A young boy, about eight years old, walked into the corner grocery store with the determination of someone on a very serious mission. He marched straight to the cleaning aisle and picked out the biggest box of laundry detergent on the shelf—so big it looked like it could do battle with Mount Stainmore.

The grocer, curious and amused, strolled over. Trying to be friendly, he asked, “Hey there, sport. Got a lot of laundry to do?”

The boy shook his head. “Nope. I’m gonna wash my dog.”

The grocer blinked. “Your dog?”

“Yep,” the boy said confidently. “He rolled in something weird behind the shed. Smells like expired cheese and regret.”

The grocer chuckled. “Well, I’m not sure laundry detergent is the best thing for washing a dog. It’s pretty strong stuff, you know.”

The boy looked up with the wisdom of someone who had clearly Googled “How to clean disgusting dog” at least once. “Don’t worry. I’m using the gentle cycle.”

The grocer paused. “Wait… are you using your washing machine to wash the dog?”

“Yep. Top-loader. High spin.”

Now the grocer was concerned. “Son, that’s really not a good idea. Dogs and washing machines don’t mix!”

The boy rolled his eyes like he’d heard that kind of negativity before. “Relax, Mister. I read the instructions. It says it removes tough stains and odors.

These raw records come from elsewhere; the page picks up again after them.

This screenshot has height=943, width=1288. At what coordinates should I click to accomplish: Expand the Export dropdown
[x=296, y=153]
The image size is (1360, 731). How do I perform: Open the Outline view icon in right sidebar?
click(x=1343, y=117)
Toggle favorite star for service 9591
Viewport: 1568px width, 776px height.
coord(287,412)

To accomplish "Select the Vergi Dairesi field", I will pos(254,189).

My dog is both.”

The grocer sighed and watched as the boy paid with a crumpled wad of allowance money and left, detergent box under one arm and mission in his eyes.

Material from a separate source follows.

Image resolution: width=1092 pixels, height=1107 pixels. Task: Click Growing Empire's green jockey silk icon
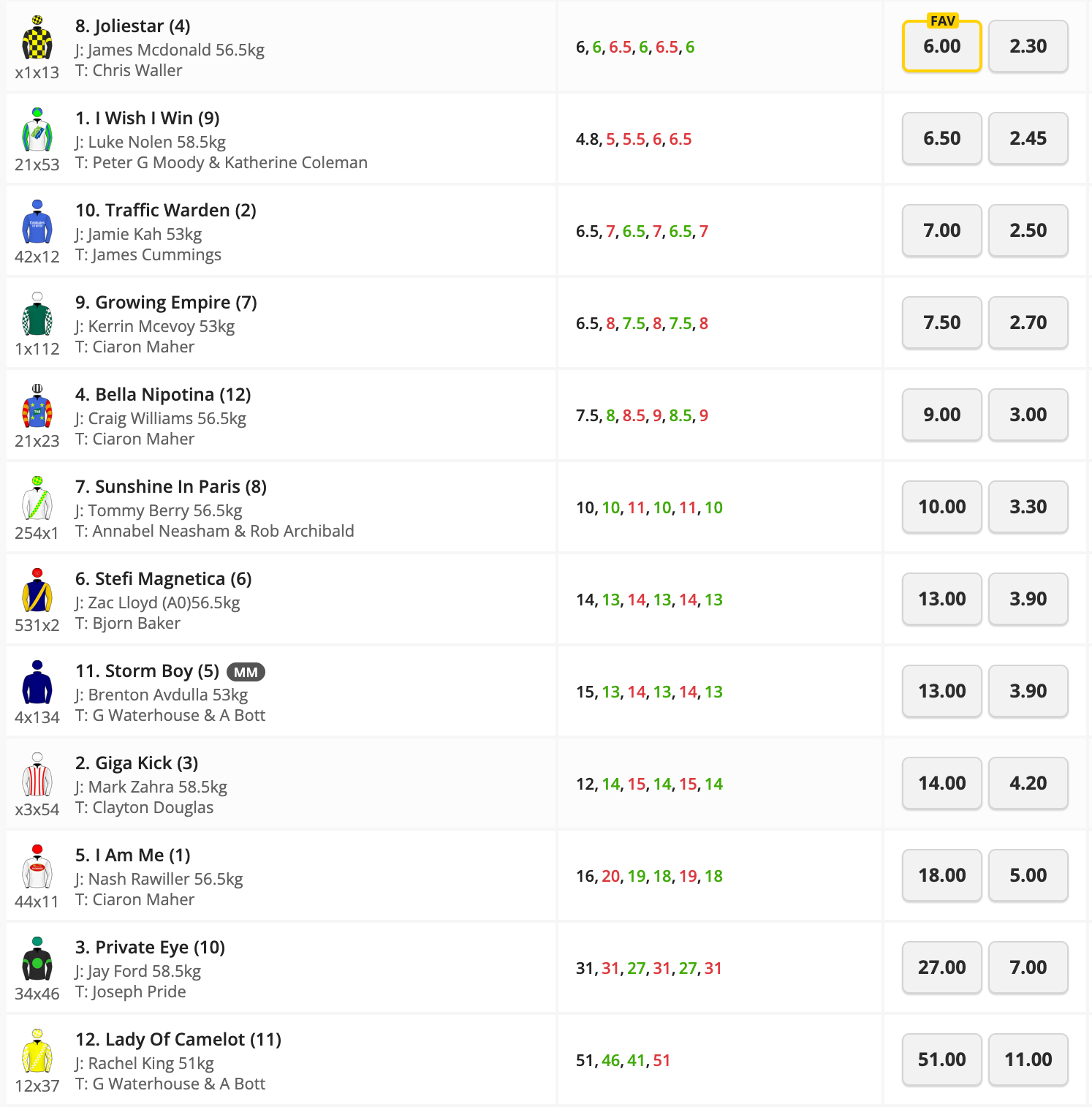tap(37, 315)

A few days later, the same boy returned to the store, this time looking a bit glum. The grocer recognized him instantly and asked, “Hey there, how’d that dog-washing go?”

The boy sighed. “Well… he’s really clean now.”

The grocer raised an eyebrow. “So it worked?”

The boy nodded slowly. “Kind of. He’s clean. He’s also… flat.”

The grocer gasped. “You mean—”

“Yep,” the boy said. “He didn’t make it through the spin cycle.”

The grocer winced. “I told you not to use the washing machine!”

The boy shrugged. “Yeah, but you didn’t say anything about the dryer.”

Moral of the story? Always ask for full instructions—and maybe don’t mix pets with appliances.